In 1953, Robert Moses announced plans for a study to determine whether a nine-block area surrounding the square (West Broadway, West Houston, Mercer and West 4th bounded) could be redeveloped as part of the Mayor’s “slum clearance projects.” NYU, deploring its lack of space and desperate for property, threw its weight behind the idea and supported the area’s redevelopment. While the proposed plans included significant residential buildings as well, residents were not informed and so NYU, the only visible stakeholder, became the subject of that nasty Village ire. Chancellor Townley Heald argued passionately for the University’s right to build spaces to suit its needs, noting the many ways that the private university served the public.

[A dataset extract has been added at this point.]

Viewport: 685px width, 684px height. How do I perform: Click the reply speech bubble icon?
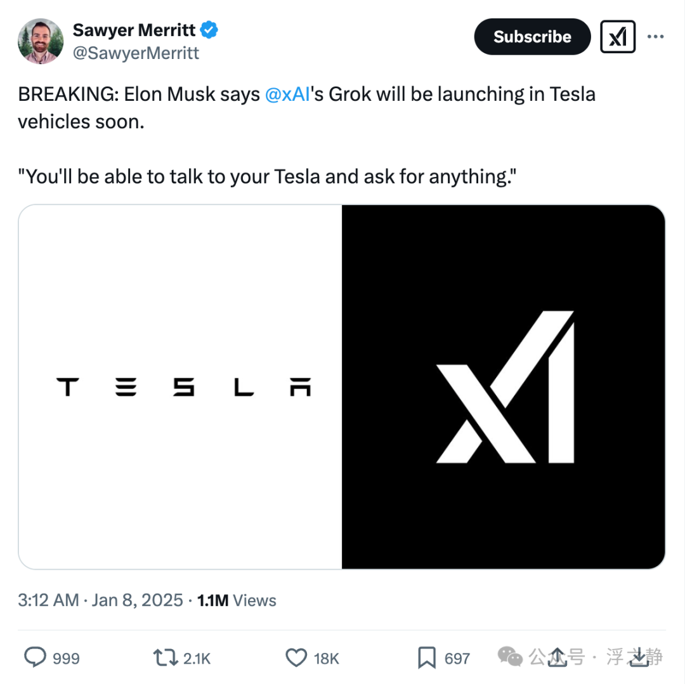(x=34, y=657)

But the area wasn’t really a slum and residents took umbrage at the lowered rate the university would be paying per square foot ($5 instead of $10 for commercial developers). The plan was initially rejected by the Community Planning Board, but the Board of Estimate approved it anyway. At stake were plans to build a new library, student center and academic building on land already owned by NYU. The plan also set out to use a three-block area of the condemned ‘slum zone.’

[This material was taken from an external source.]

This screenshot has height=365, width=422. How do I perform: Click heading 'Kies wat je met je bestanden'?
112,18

The community filed suit in 1955, arguing that local businesses were not being fairly compensated, that the bidding process had favored NYU unjustly and that they had no legal obligation to construct on the site. Rejected by the courts, a group even testified before Congress regarding the area’s designation as a slum, but to no avail. Interestingly, NYU did not build Washington Square Village at this time. The building complex was privately built on condemned land and then the southern half was sold as the site of Silver Towers. Within the next decade, NYU would own all of the land in the Washington Square Southeast Redevelopment Area.

3. Bobst

Bobst was envisioned as the first building in an university-wide redesign by architects Philip Johnson and Richard Foster. Those crazy modernists wanted to redo the lot of the university buildings in red sandstone to match the exterior proposed for the library. This undoubtedly ugly plan naturally irked village residents. But the size of the proposed library was the biggest problem, being that it required new zoning variances and a city waiver from the university’s previous agreement to not construct new buildings along WSP higher than 60 feet. Residents got angry and started mobilizing one year after the proposal was announced, forming the “Save our Square” committee. The Board of Estimate voted for NYU and construction began in 1967.

4. Provincetown Playhouse

The preservation, in some form, of the Provincetown Playhouse on MacDougal Street is the product of the Village’s most successful push back against NYU. A fixture of Greenwich Village’s cultural life and the place where Eugene O’Neill staged his first plays, the Playhouse was put in jeopardy by the 2031 expansion. The University had owned the townhouses that surrounded the Playhouse for years. In 2008, after the community passionately protested the plans to destroy the Playhouse for Law School space, the University agreed to preserve the walls and facade. The renovated theater, which opened in 2010, has not closed the debate; local historians decry that the current Playhouse is more pastiche than preservation. It is now run by Steinhardt and used as both an event and classroom space.

5. Labor riot

This one is a bit of an old story, but I think the fact that NYU sparked New York State’s first labor riot also deserves mention. NYU was apparently born under the wrong construction star. Our first-ever building around the Square, the majestic Gothic revival University Building, was plagued by labor problems. The fledgling University’s decision to use stone quarried by Sing Sing prisoners incensed the local Stonecutter’s union. After failed appeals to state legislature, the stonecutters went to confront a local marble dealer at his store on Bond Street. A riot broke out, NYU incurred damages amounting to $2,000, and the National Guard (then stationed at WSP) was called in to break it up.